◆ **EXERCISE INSTRUCTIONS**: Nothing but the entries, copied exactly, should appear in the response.
*** Opening DATA SHOWN ***
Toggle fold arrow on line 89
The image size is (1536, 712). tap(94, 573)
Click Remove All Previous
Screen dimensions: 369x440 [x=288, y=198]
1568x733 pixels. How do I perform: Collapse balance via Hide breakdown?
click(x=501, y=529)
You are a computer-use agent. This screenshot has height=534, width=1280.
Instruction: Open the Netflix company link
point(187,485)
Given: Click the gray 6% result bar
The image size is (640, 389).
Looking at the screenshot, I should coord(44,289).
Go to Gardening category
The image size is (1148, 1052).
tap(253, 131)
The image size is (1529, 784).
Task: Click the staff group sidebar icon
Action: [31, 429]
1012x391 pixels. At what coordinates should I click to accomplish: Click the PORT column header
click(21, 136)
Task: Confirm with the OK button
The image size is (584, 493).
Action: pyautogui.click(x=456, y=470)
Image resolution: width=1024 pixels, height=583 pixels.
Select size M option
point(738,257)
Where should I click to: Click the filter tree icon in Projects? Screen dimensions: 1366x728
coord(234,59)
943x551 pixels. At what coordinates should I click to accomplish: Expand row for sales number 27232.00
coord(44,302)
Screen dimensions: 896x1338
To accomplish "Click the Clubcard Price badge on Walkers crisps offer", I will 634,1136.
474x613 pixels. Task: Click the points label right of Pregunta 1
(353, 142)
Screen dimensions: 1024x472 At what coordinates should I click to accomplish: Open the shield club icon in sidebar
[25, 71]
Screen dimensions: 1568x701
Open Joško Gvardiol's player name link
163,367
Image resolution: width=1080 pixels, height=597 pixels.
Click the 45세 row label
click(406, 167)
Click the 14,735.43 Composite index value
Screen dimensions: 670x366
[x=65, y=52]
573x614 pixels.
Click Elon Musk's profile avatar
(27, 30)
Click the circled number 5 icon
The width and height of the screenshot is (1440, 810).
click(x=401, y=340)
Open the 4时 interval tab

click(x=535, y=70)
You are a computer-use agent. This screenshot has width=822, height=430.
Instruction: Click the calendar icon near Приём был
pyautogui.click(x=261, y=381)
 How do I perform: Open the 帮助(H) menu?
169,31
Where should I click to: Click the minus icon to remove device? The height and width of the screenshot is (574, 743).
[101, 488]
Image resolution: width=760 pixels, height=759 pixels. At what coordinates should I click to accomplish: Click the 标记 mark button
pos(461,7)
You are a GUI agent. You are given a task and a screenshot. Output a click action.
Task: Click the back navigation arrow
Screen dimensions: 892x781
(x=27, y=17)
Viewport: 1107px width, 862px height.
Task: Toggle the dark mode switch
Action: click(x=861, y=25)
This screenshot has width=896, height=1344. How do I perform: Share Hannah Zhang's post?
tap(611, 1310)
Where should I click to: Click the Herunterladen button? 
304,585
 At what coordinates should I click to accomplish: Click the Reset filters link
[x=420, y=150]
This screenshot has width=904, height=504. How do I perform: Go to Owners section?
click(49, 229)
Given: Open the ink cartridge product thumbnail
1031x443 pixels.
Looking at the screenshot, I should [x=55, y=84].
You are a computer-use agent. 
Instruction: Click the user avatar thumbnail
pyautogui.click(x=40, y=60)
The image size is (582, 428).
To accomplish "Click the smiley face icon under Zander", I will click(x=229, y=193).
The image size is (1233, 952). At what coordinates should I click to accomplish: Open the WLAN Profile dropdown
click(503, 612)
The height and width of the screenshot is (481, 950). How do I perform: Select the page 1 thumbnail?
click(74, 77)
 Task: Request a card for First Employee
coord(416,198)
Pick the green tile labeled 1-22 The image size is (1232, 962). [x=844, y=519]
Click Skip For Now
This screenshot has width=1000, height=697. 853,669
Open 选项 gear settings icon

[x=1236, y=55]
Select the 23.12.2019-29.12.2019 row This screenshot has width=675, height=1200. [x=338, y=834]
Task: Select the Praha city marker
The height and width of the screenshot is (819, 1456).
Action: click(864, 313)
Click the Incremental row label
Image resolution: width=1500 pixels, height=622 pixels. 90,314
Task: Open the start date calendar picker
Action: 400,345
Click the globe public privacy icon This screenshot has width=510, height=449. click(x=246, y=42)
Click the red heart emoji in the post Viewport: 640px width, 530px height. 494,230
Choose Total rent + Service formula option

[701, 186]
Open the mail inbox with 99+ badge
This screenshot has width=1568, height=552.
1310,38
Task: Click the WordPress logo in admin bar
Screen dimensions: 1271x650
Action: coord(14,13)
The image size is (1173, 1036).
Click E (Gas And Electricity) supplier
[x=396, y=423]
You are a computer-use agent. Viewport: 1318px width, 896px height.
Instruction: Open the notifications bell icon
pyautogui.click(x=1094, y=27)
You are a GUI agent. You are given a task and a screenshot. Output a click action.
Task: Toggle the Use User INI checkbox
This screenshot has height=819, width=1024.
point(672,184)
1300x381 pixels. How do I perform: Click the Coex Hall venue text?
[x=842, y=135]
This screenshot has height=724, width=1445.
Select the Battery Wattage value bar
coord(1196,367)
*** Closing DATA SHOWN ***
◆ **WRITTEN SOLUTION**:
Toggle fold arrow on line 89
The image size is (1536, 712). tap(94, 573)
Click Remove All Previous
Screen dimensions: 369x440 [x=288, y=198]
1568x733 pixels. How do I perform: Collapse balance via Hide breakdown?
click(x=501, y=529)
You are a computer-use agent. This screenshot has height=534, width=1280.
Instruction: Open the Netflix company link
point(187,485)
Given: Click the gray 6% result bar
The image size is (640, 389).
Looking at the screenshot, I should coord(44,289).
Go to Gardening category
The image size is (1148, 1052).
tap(253, 131)
The image size is (1529, 784).
Task: Click the staff group sidebar icon
Action: [31, 429]
1012x391 pixels. At what coordinates should I click to accomplish: Click the PORT column header
click(21, 136)
Task: Confirm with the OK button
The image size is (584, 493).
Action: pyautogui.click(x=456, y=470)
Image resolution: width=1024 pixels, height=583 pixels.
Select size M option
point(738,257)
Where should I click to: Click the filter tree icon in Projects? Screen dimensions: 1366x728
coord(234,59)
943x551 pixels. At what coordinates should I click to accomplish: Expand row for sales number 27232.00
coord(44,302)
Screen dimensions: 896x1338
To accomplish "Click the Clubcard Price badge on Walkers crisps offer", I will 634,1136.
474x613 pixels. Task: Click the points label right of Pregunta 1
(353, 142)
Screen dimensions: 1024x472 At what coordinates should I click to accomplish: Open the shield club icon in sidebar
[25, 71]
Screen dimensions: 1568x701
Open Joško Gvardiol's player name link
163,367
Image resolution: width=1080 pixels, height=597 pixels.
Click the 45세 row label
click(406, 167)
Click the 14,735.43 Composite index value
Screen dimensions: 670x366
[x=65, y=52]
573x614 pixels.
Click Elon Musk's profile avatar
(27, 30)
Click the circled number 5 icon
The width and height of the screenshot is (1440, 810).
click(x=401, y=340)
Open the 4时 interval tab

click(x=535, y=70)
You are a computer-use agent. This screenshot has width=822, height=430.
Instruction: Click the calendar icon near Приём был
pyautogui.click(x=261, y=381)
 How do I perform: Open the 帮助(H) menu?
169,31
Where should I click to: Click the minus icon to remove device? The height and width of the screenshot is (574, 743).
[101, 488]
Image resolution: width=760 pixels, height=759 pixels. At what coordinates should I click to accomplish: Click the 标记 mark button
pos(461,7)
You are a GUI agent. You are given a task and a screenshot. Output a click action.
Task: Click the back navigation arrow
Screen dimensions: 892x781
(x=27, y=17)
Viewport: 1107px width, 862px height.
Task: Toggle the dark mode switch
Action: click(x=861, y=25)
This screenshot has width=896, height=1344. How do I perform: Share Hannah Zhang's post?
tap(611, 1310)
Where should I click to: Click the Herunterladen button? 
304,585
 At what coordinates should I click to accomplish: Click the Reset filters link
[x=420, y=150]
This screenshot has width=904, height=504. How do I perform: Go to Owners section?
click(49, 229)
Given: Open the ink cartridge product thumbnail
1031x443 pixels.
Looking at the screenshot, I should [x=55, y=84].
You are a computer-use agent. 
Instruction: Click the user avatar thumbnail
pyautogui.click(x=40, y=60)
The image size is (582, 428).
To accomplish "Click the smiley face icon under Zander", I will click(x=229, y=193).
The image size is (1233, 952). At what coordinates should I click to accomplish: Open the WLAN Profile dropdown
click(503, 612)
The height and width of the screenshot is (481, 950). How do I perform: Select the page 1 thumbnail?
click(74, 77)
 Task: Request a card for First Employee
coord(416,198)
Pick the green tile labeled 1-22 The image size is (1232, 962). [x=844, y=519]
Click Skip For Now
This screenshot has width=1000, height=697. 853,669
Open 选项 gear settings icon

[x=1236, y=55]
Select the 23.12.2019-29.12.2019 row This screenshot has width=675, height=1200. [x=338, y=834]
Task: Select the Praha city marker
The height and width of the screenshot is (819, 1456).
Action: click(864, 313)
Click the Incremental row label
Image resolution: width=1500 pixels, height=622 pixels. 90,314
Task: Open the start date calendar picker
Action: 400,345
Click the globe public privacy icon This screenshot has width=510, height=449. click(x=246, y=42)
Click the red heart emoji in the post Viewport: 640px width, 530px height. 494,230
Choose Total rent + Service formula option

[701, 186]
Open the mail inbox with 99+ badge
This screenshot has width=1568, height=552.
1310,38
Task: Click the WordPress logo in admin bar
Screen dimensions: 1271x650
Action: coord(14,13)
The image size is (1173, 1036).
Click E (Gas And Electricity) supplier
[x=396, y=423]
You are a computer-use agent. Viewport: 1318px width, 896px height.
Instruction: Open the notifications bell icon
pyautogui.click(x=1094, y=27)
You are a GUI agent. You are given a task and a screenshot. Output a click action.
Task: Toggle the Use User INI checkbox
This screenshot has height=819, width=1024.
point(672,184)
1300x381 pixels. How do I perform: Click the Coex Hall venue text?
[x=842, y=135]
This screenshot has height=724, width=1445.
Select the Battery Wattage value bar
coord(1196,367)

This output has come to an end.